WHAT NEEDS TO BE DONE: In full and without change, retype the records.

GIVEN DATA:
○ ○ ○

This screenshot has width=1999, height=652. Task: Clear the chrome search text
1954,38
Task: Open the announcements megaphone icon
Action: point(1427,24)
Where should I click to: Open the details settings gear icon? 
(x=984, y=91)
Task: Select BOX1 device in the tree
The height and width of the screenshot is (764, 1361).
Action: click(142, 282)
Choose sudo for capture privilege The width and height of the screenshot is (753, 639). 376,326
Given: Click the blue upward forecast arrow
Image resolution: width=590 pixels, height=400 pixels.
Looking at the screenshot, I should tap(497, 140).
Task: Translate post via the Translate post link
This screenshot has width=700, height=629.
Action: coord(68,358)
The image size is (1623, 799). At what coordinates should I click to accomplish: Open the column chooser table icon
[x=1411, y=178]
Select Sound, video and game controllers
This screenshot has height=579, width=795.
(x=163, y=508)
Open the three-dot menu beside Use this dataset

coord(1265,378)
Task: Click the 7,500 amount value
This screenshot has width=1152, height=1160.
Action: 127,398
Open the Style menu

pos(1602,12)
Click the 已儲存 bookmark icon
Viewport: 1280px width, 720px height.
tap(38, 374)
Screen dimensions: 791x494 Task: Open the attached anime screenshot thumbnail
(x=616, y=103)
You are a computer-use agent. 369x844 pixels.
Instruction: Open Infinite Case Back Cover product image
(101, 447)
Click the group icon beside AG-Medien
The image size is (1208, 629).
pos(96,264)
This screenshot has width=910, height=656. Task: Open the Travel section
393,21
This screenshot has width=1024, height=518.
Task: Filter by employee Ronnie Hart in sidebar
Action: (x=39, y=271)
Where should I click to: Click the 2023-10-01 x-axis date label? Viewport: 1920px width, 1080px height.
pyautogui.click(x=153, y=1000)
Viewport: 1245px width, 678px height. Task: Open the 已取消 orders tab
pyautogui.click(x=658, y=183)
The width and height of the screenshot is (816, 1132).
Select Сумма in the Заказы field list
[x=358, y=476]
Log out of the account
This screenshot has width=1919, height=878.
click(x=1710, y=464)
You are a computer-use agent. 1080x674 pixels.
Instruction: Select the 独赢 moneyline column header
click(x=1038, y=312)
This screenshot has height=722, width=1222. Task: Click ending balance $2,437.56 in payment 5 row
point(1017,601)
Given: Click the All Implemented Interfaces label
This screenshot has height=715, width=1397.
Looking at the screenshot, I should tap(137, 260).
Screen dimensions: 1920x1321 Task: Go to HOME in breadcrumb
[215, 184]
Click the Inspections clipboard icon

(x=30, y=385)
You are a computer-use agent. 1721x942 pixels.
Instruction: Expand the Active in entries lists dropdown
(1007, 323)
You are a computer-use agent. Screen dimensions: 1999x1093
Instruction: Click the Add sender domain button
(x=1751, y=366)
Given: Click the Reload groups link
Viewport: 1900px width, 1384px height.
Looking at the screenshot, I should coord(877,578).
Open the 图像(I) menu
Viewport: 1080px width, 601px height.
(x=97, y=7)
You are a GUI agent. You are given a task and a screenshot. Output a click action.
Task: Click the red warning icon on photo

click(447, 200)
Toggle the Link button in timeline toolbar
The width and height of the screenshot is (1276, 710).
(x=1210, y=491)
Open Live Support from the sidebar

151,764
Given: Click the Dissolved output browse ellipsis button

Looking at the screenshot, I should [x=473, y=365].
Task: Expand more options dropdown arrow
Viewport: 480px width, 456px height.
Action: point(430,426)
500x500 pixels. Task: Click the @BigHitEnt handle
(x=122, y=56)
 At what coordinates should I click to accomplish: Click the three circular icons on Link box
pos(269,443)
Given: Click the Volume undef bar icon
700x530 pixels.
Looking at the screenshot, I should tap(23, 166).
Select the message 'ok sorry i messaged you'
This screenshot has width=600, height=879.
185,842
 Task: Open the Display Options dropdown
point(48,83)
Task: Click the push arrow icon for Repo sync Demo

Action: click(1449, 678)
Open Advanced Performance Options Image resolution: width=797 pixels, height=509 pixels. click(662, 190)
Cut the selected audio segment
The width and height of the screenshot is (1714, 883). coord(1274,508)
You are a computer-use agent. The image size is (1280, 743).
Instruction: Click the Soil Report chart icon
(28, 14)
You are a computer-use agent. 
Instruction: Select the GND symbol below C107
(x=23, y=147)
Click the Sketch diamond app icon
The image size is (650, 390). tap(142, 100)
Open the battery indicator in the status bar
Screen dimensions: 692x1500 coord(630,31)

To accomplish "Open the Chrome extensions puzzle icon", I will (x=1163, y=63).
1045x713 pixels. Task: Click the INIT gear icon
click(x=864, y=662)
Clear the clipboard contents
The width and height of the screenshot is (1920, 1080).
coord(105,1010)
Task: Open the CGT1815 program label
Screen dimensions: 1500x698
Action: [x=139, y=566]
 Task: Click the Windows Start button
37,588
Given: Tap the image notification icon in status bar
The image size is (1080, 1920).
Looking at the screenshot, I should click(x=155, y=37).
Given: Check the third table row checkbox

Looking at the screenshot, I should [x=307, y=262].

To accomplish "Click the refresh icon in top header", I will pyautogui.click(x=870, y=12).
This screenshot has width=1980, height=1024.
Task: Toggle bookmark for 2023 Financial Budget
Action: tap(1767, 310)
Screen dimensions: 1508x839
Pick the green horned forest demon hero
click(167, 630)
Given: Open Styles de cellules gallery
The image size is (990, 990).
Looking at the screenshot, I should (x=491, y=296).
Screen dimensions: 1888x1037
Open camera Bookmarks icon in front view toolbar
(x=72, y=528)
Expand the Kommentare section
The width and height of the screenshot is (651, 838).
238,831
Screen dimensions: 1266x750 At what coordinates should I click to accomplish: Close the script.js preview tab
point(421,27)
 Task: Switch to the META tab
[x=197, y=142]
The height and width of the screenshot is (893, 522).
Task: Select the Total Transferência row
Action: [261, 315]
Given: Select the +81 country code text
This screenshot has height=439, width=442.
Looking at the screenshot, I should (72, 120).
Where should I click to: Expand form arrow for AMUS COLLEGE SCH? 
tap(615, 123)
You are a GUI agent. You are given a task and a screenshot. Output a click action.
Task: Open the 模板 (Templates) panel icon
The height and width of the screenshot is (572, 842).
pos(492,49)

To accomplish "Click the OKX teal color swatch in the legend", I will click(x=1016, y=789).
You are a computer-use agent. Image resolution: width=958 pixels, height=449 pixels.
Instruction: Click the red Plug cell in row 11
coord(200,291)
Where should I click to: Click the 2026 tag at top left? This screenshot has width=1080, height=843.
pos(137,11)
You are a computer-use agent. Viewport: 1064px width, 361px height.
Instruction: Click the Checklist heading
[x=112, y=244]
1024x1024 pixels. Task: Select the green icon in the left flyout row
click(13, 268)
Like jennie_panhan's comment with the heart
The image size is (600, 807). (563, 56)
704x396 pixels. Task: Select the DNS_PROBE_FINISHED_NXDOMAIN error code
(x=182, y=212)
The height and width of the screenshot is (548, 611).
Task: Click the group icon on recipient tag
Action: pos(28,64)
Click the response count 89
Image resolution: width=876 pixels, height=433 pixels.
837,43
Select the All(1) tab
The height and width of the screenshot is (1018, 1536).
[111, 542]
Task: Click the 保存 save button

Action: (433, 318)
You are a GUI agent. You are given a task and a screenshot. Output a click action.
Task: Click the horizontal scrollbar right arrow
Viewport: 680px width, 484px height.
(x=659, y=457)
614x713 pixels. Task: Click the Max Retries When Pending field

○ ○ ○

ANSWER FOR THIS EXERCISE:
This screenshot has width=1999, height=652. Task: Clear the chrome search text
1954,38
Task: Open the announcements megaphone icon
Action: point(1427,24)
Where should I click to: Open the details settings gear icon? 
(x=984, y=91)
Task: Select BOX1 device in the tree
The height and width of the screenshot is (764, 1361).
Action: click(142, 282)
Choose sudo for capture privilege The width and height of the screenshot is (753, 639). 376,326
Given: Click the blue upward forecast arrow
Image resolution: width=590 pixels, height=400 pixels.
Looking at the screenshot, I should tap(497, 140).
Task: Translate post via the Translate post link
This screenshot has width=700, height=629.
Action: coord(68,358)
The image size is (1623, 799). At what coordinates should I click to accomplish: Open the column chooser table icon
[x=1411, y=178]
Select Sound, video and game controllers
This screenshot has height=579, width=795.
(x=163, y=508)
Open the three-dot menu beside Use this dataset

coord(1265,378)
Task: Click the 7,500 amount value
This screenshot has width=1152, height=1160.
Action: 127,398
Open the Style menu

pos(1602,12)
Click the 已儲存 bookmark icon
Viewport: 1280px width, 720px height.
tap(38, 374)
Screen dimensions: 791x494 Task: Open the attached anime screenshot thumbnail
(x=616, y=103)
You are a computer-use agent. 369x844 pixels.
Instruction: Open Infinite Case Back Cover product image
(101, 447)
Click the group icon beside AG-Medien
The image size is (1208, 629).
pos(96,264)
This screenshot has width=910, height=656. Task: Open the Travel section
393,21
This screenshot has width=1024, height=518.
Task: Filter by employee Ronnie Hart in sidebar
Action: (x=39, y=271)
Where should I click to: Click the 2023-10-01 x-axis date label? Viewport: 1920px width, 1080px height.
pyautogui.click(x=153, y=1000)
Viewport: 1245px width, 678px height. Task: Open the 已取消 orders tab
pyautogui.click(x=658, y=183)
The width and height of the screenshot is (816, 1132).
Select Сумма in the Заказы field list
[x=358, y=476]
Log out of the account
This screenshot has width=1919, height=878.
click(x=1710, y=464)
You are a computer-use agent. 1080x674 pixels.
Instruction: Select the 独赢 moneyline column header
click(x=1038, y=312)
This screenshot has height=722, width=1222. Task: Click ending balance $2,437.56 in payment 5 row
point(1017,601)
Given: Click the All Implemented Interfaces label
This screenshot has height=715, width=1397.
Looking at the screenshot, I should tap(137, 260).
Screen dimensions: 1920x1321 Task: Go to HOME in breadcrumb
[215, 184]
Click the Inspections clipboard icon

(x=30, y=385)
You are a computer-use agent. 1721x942 pixels.
Instruction: Expand the Active in entries lists dropdown
(1007, 323)
You are a computer-use agent. Screen dimensions: 1999x1093
Instruction: Click the Add sender domain button
(x=1751, y=366)
Given: Click the Reload groups link
Viewport: 1900px width, 1384px height.
Looking at the screenshot, I should coord(877,578).
Open the 图像(I) menu
Viewport: 1080px width, 601px height.
(x=97, y=7)
You are a GUI agent. You are given a task and a screenshot. Output a click action.
Task: Click the red warning icon on photo

click(447, 200)
Toggle the Link button in timeline toolbar
The width and height of the screenshot is (1276, 710).
(x=1210, y=491)
Open Live Support from the sidebar

151,764
Given: Click the Dissolved output browse ellipsis button

Looking at the screenshot, I should [x=473, y=365].
Task: Expand more options dropdown arrow
Viewport: 480px width, 456px height.
Action: point(430,426)
500x500 pixels. Task: Click the @BigHitEnt handle
(x=122, y=56)
 At what coordinates should I click to accomplish: Click the three circular icons on Link box
pos(269,443)
Given: Click the Volume undef bar icon
700x530 pixels.
Looking at the screenshot, I should tap(23, 166).
Select the message 'ok sorry i messaged you'
This screenshot has width=600, height=879.
185,842
 Task: Open the Display Options dropdown
point(48,83)
Task: Click the push arrow icon for Repo sync Demo

Action: click(1449, 678)
Open Advanced Performance Options Image resolution: width=797 pixels, height=509 pixels. click(662, 190)
Cut the selected audio segment
The width and height of the screenshot is (1714, 883). coord(1274,508)
You are a computer-use agent. The image size is (1280, 743).
Instruction: Click the Soil Report chart icon
(28, 14)
You are a computer-use agent. 
Instruction: Select the GND symbol below C107
(x=23, y=147)
Click the Sketch diamond app icon
The image size is (650, 390). tap(142, 100)
Open the battery indicator in the status bar
Screen dimensions: 692x1500 coord(630,31)

To accomplish "Open the Chrome extensions puzzle icon", I will (x=1163, y=63).
1045x713 pixels. Task: Click the INIT gear icon
click(x=864, y=662)
Clear the clipboard contents
The width and height of the screenshot is (1920, 1080).
coord(105,1010)
Task: Open the CGT1815 program label
Screen dimensions: 1500x698
Action: [x=139, y=566]
 Task: Click the Windows Start button
37,588
Given: Tap the image notification icon in status bar
The image size is (1080, 1920).
Looking at the screenshot, I should click(x=155, y=37).
Given: Check the third table row checkbox

Looking at the screenshot, I should [x=307, y=262].

To accomplish "Click the refresh icon in top header", I will pyautogui.click(x=870, y=12).
This screenshot has width=1980, height=1024.
Task: Toggle bookmark for 2023 Financial Budget
Action: tap(1767, 310)
Screen dimensions: 1508x839
Pick the green horned forest demon hero
click(167, 630)
Given: Open Styles de cellules gallery
The image size is (990, 990).
Looking at the screenshot, I should (x=491, y=296).
Screen dimensions: 1888x1037
Open camera Bookmarks icon in front view toolbar
(x=72, y=528)
Expand the Kommentare section
The width and height of the screenshot is (651, 838).
238,831
Screen dimensions: 1266x750 At what coordinates should I click to accomplish: Close the script.js preview tab
point(421,27)
 Task: Switch to the META tab
[x=197, y=142]
The height and width of the screenshot is (893, 522).
Task: Select the Total Transferência row
Action: [261, 315]
Given: Select the +81 country code text
This screenshot has height=439, width=442.
Looking at the screenshot, I should (72, 120).
Where should I click to: Expand form arrow for AMUS COLLEGE SCH? 
tap(615, 123)
You are a GUI agent. You are given a task and a screenshot. Output a click action.
Task: Open the 模板 (Templates) panel icon
The height and width of the screenshot is (572, 842).
pos(492,49)

To accomplish "Click the OKX teal color swatch in the legend", I will click(x=1016, y=789).
You are a computer-use agent. Image resolution: width=958 pixels, height=449 pixels.
Instruction: Click the red Plug cell in row 11
coord(200,291)
Where should I click to: Click the 2026 tag at top left? This screenshot has width=1080, height=843.
pos(137,11)
You are a computer-use agent. Viewport: 1064px width, 361px height.
Instruction: Click the Checklist heading
[x=112, y=244]
1024x1024 pixels. Task: Select the green icon in the left flyout row
click(13, 268)
Like jennie_panhan's comment with the heart
The image size is (600, 807). (563, 56)
704x396 pixels. Task: Select the DNS_PROBE_FINISHED_NXDOMAIN error code
(x=182, y=212)
The height and width of the screenshot is (548, 611).
Task: Click the group icon on recipient tag
Action: pos(28,64)
Click the response count 89
Image resolution: width=876 pixels, height=433 pixels.
837,43
Select the All(1) tab
The height and width of the screenshot is (1018, 1536).
[111, 542]
Task: Click the 保存 save button

Action: (433, 318)
You are a GUI agent. You are given a task and a screenshot. Output a click action.
Task: Click the horizontal scrollbar right arrow
Viewport: 680px width, 484px height.
(x=659, y=457)
614x713 pixels. Task: Click the Max Retries When Pending field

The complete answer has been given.